Avvocato, appena abbiamo letto il suo cognome è scattata la ricerca negli studi legali di mezza Sardegna per poi scoprire che dietro quella “u” non c’è una figlia d’arte ma un’outsider e che le sue origini bisogna cercarle a Banari.

«E’ vero, ho fatto tutto da sola: a 22 anni la laurea alla Sapienza. Ma all’inizio non pensavo che avrei scelto di fare l’avvocato. La storia del diritto canonico mi aveva affascinato tanto che ho cercato gli atti del Concilio Vaticano Secondo che mette al centro l’uomo. E’ una lettura particolarmente interessante, e così ho deciso di frequentare la Pontificia università dove ho conseguito il dottorato in Diritto canonico. Ecco, questo è il percorso che mi permette di esercitare la professione di avvocato nel mondo rotale e nello Stato italiano».

Come è nata la nomina da parte di Paolo Gabriele?

= = = =

_Descrizione del compito_
Trascrivi dall'intervista il passo che va da "Avvocato, appena abbiamo" fino a "di Paolo Gabriele?" incluso.

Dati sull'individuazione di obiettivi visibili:
= = = =

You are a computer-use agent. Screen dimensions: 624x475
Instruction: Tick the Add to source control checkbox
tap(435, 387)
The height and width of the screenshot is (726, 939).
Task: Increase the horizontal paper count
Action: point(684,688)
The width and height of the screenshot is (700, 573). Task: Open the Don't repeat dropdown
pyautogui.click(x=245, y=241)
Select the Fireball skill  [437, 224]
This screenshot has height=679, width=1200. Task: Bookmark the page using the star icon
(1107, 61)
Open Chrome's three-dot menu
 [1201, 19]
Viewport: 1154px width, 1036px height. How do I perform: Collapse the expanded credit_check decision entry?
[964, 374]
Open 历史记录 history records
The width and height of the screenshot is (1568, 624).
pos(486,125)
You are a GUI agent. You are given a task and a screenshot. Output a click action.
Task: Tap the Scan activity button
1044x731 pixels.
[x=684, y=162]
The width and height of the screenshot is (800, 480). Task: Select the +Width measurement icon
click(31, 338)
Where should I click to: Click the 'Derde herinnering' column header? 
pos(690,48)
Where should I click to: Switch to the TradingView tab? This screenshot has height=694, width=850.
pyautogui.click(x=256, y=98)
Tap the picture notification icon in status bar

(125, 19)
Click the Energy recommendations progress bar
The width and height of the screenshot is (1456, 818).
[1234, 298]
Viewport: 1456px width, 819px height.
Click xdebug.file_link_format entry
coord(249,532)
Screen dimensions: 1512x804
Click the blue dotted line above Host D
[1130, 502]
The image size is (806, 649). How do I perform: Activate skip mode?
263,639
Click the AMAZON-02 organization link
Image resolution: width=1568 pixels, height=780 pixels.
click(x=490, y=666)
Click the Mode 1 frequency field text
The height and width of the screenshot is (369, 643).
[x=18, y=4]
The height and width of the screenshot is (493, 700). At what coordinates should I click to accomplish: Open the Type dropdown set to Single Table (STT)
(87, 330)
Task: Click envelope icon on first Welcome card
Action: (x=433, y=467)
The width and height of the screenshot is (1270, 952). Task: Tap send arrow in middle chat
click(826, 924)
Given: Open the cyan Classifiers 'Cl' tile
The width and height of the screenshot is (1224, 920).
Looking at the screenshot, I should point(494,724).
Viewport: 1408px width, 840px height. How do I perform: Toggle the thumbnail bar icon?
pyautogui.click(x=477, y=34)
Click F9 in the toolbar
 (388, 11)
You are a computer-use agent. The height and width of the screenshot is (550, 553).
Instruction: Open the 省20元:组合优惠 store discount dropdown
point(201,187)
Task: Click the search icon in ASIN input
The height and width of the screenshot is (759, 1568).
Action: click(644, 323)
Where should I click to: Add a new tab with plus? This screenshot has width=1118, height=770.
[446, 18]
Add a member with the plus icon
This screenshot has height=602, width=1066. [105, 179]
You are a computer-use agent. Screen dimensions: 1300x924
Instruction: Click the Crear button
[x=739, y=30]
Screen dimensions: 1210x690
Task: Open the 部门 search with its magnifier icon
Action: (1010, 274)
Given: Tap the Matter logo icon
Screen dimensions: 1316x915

= = = =

_Risultato dell'esercizio_
Avvocato, appena abbiamo letto il suo cognome è scattata la ricerca negli studi legali di mezza Sardegna per poi scoprire che dietro quella “u” non c’è una figlia d’arte ma un’outsider e che le sue origini bisogna cercarle a Banari.

«E’ vero, ho fatto tutto da sola: a 22 anni la laurea alla Sapienza. Ma all’inizio non pensavo che avrei scelto di fare l’avvocato. La storia del diritto canonico mi aveva affascinato tanto che ho cercato gli atti del Concilio Vaticano Secondo che mette al centro l’uomo. E’ una lettura particolarmente interessante, e così ho deciso di frequentare la Pontificia università dove ho conseguito il dottorato in Diritto canonico. Ecco, questo è il percorso che mi permette di esercitare la professione di avvocato nel mondo rotale e nello Stato italiano».

Come è nata la nomina da parte di Paolo Gabriele?